_Task goal_
Your answer should consist only of the lines below from the one with "Instruction: Click huakudou's avatar image" through the one with "Go to the 首页", copied exactly.

_Supplied material_
☆ ☆ ☆ ☆

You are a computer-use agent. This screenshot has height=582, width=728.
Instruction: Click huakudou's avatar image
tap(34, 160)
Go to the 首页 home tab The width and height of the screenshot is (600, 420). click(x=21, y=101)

☆ ☆ ☆ ☆

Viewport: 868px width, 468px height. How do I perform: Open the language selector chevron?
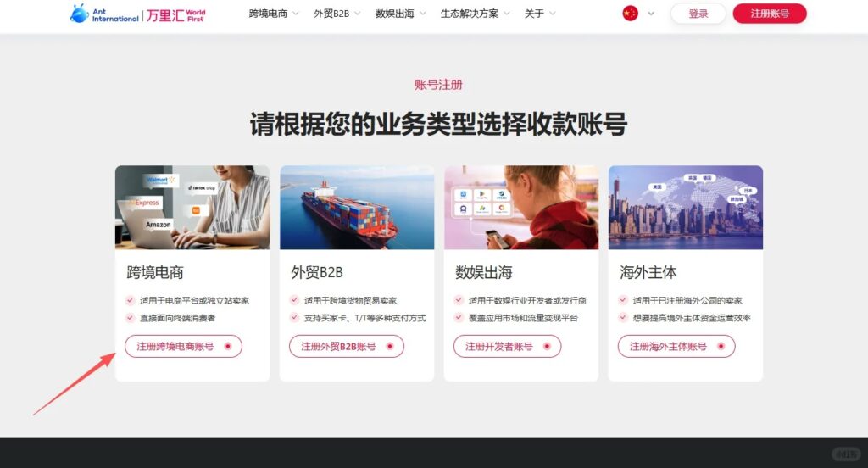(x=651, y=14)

☆ ☆ ☆ ☆

_Solution_
Instruction: Click huakudou's avatar image
tap(34, 160)
Go to the 首页 home tab The width and height of the screenshot is (600, 420). click(x=21, y=101)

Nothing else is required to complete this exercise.